LAUREN Walk into The Pub. Stand near the cigarette machine. Out of order. Talking Heads are blasting out from the jukebox. Sean is standing near the bar wearing a police jacket and black T-shirt. Visiting punks are talking to him. Walk over and ask him, “Are you okay?” End up sitting with him, staring at the pinball machine, Royal Flush, while he sulks.

“I feel my life is going nowhere. I feel incredibly lonely,” he says.

“Do you want a Beck’s?” I ask him.

“Yeah. Dark,” he says.

I cannot deal with this person one more minute. Brush past Franklin, who’s leaning against the out-of-order cigarette machine. Smiles wanly. Push my way to the front of the bar and order two beers. Talk to that nice girl from Rockaway and her awful roommate. That weird group of Classics majors stand by, looking like undertakers. Typical night at The Pub. People dressed in underwear, Drama majors still with make-up on. Brazilian guy who can’t drink because he lost his I.D. Someone pinches my ass but don’t turn around to look.

Bring the beers back to the table. Sean has faint red stains on his face and I’m about to wet a napkin with Beck’s to rub them off. But he starts complaining and he looks at me hard when he asks, “Why don’t you like me?”

I get up, walk to the bathroom, wait in line, and when I come back he asks me again.

“I don’t know,” I sigh.

“I mean, what’s going on?” he asks.

Shrug and look around the room. He gets up to play pin-ball. “This wouldn’t happen in Europe,” someone in a surfer outfit — actually the boy from L.A. — says and of course Victor comes into mind and then oh shit, someone’s kneeling next to my chair telling me about the first times they tripped on MDA, showing me the bottle of Cuervos they smuggled into The Pub, and to my disappointment I’m interested. Sean sits back down and I just know we’re going to fight.

I sigh and tell him, “I like someone else.”

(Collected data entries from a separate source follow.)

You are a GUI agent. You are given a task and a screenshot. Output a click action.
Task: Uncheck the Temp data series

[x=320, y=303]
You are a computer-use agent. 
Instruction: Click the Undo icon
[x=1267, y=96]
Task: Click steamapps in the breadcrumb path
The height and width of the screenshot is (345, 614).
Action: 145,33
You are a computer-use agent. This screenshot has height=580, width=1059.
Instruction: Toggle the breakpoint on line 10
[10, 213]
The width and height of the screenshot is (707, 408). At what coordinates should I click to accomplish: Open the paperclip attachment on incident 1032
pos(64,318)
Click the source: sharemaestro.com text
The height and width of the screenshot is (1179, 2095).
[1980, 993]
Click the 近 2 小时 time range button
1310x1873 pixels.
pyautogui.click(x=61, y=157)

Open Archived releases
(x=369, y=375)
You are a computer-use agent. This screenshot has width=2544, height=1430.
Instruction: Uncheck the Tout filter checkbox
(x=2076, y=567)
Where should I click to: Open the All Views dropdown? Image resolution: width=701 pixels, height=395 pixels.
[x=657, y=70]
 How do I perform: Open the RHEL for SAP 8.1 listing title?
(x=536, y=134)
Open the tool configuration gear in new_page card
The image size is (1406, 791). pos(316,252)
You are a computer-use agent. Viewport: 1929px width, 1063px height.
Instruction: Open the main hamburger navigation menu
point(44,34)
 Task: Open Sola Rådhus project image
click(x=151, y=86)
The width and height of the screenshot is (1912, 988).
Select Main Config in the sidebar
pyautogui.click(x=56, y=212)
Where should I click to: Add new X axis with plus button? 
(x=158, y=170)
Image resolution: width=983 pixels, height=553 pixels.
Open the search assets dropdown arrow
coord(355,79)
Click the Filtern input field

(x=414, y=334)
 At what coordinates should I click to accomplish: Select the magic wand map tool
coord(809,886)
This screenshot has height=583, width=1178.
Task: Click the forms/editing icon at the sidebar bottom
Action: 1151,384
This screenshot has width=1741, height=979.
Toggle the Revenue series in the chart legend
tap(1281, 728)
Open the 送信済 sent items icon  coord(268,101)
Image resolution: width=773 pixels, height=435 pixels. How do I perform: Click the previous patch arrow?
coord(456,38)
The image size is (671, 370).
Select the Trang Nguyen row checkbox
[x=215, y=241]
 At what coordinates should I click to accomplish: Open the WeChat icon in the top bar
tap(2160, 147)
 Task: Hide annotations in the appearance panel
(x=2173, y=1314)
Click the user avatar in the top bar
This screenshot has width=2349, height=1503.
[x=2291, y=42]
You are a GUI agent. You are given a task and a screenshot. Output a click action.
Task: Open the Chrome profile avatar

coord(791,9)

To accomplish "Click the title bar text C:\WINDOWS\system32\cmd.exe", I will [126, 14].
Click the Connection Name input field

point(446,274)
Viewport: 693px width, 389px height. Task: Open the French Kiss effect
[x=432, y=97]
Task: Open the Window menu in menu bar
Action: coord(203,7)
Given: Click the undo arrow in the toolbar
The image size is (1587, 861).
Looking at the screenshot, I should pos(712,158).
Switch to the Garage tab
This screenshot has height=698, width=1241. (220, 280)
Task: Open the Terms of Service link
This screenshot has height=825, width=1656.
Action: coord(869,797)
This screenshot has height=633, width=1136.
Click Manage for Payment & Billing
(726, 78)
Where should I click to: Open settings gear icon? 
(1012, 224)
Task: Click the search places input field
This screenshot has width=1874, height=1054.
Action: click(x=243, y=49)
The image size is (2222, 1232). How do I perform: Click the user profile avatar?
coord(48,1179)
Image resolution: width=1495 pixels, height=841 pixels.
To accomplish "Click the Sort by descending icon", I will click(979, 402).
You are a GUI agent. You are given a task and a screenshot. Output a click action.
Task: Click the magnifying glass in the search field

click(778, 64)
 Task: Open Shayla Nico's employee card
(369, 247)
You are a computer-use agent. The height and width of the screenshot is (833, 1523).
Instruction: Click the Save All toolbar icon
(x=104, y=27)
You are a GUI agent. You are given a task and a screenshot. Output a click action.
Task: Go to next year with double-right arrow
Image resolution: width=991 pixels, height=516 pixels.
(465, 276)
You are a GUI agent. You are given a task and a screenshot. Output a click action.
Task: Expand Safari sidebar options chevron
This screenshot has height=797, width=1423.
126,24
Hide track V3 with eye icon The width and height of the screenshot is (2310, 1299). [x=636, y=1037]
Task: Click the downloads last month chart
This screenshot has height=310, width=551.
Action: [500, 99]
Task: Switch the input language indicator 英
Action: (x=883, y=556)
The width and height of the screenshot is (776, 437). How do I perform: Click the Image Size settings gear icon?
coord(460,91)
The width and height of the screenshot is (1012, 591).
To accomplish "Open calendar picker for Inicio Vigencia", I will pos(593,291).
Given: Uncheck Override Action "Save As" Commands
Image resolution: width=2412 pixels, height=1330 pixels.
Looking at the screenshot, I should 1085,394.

He plays pinball again. I go to the bathroom again hoping someone will take our table. I’m in line with the same people that I was in line with last time. When I come back to the table he’s there. “What’s going on?”

“I like someone else,” I tell him.

Cute Joseph who Alex-nice-girl-from-Rockaway is sleeping with — walks in and hands the Brazilian boy something. Then I notice Paul. He’s looking at Joseph, then the Brazilian. Paul has a new flattop which looks okay, sexy in a goofy way and he looks over at me and I raise my eyebrows up and smile. He looks at Sean and then at me and waves tiredly. Then he looks back at Sean.

“I want to know you,” Sean whines.

“What?”

“Know you. I want to know you.” Pleading.

“What does that mean? Know me?” I ask him. “Know me? No one ever knows anyone. Ever. You will never know me.”

“Listen,” he says, touching my hands.

“Will you calm down,” I tell him. “Do you want some Motrin?”

A fight starts over near the jukebox. Seniors want to put tapes on and unplug the jukebox. Freshmen don’t want to and I try to concentrate on that. The Freshmen end up winning just because they’re bigger than the Seniors. Physically bigger. How did that happen? “Boys of Summer” comes on. Think of Victor. Sean gets up to play more pinball with an unhappy Franklin. Royal Flush is the name of the game. There’s a King and a Queen and a Jack lit up, all looking straight at the person playing pinball and the crowns on their respective heads blink off and on whenever the player scores. It’s amusing for a while.

I look back over at Paul across the crowded Pub. He looks miserable. He’s looking at Sean. He’s staring at Sean. Sean keeps looking over at me, like he knows Paul is looking at him, and then I’m looking over at Paul and Paul is still staring at Sean. Sean catches this and, blushing, rolls his eyes up and turns back to the pinball machine. I look back at Paul. He crumples his plastic beer cup and looks away, agonized. And I’m starting to catch on to something and then I’m thinking no way, oh no way. Not that. I look back at Sean, semi-realization hitting me but then it leaves because he’s not staring back at Paul. And then I get angry, start remembering how awful it was with Paul and Mitchell. Paul denying everything, how pathetic I seemed, wondering how I was supposed to act when there was no real competition. If it had been another girl with Paul that weekend on Cape Cod instead of Mitchell, or another girl here in The Pub right now, mooning over Sean, that would have been fine, great, easy to “deal with.” But it was Paul and it was Mitchell and there was nothing I could do. Lower my voice? Casually mention I need to shave, Judy and I suggested, hysterical, one night last term, but in the end it wasn’t really funny and we stopped laughing. Now the possibility hits that perhaps Mr. Denton is staring at me and not at Sean. “Boys of Summer” ends, starts again.

Rupert sits down next to me wearing a David Bowie T-shirt and a fedora, still hasn’t taken off the horrible mask he’s wearing, and offers me some of his coke. I ask him where Roxanne is. He tells me that she went home with Justin. Just smile.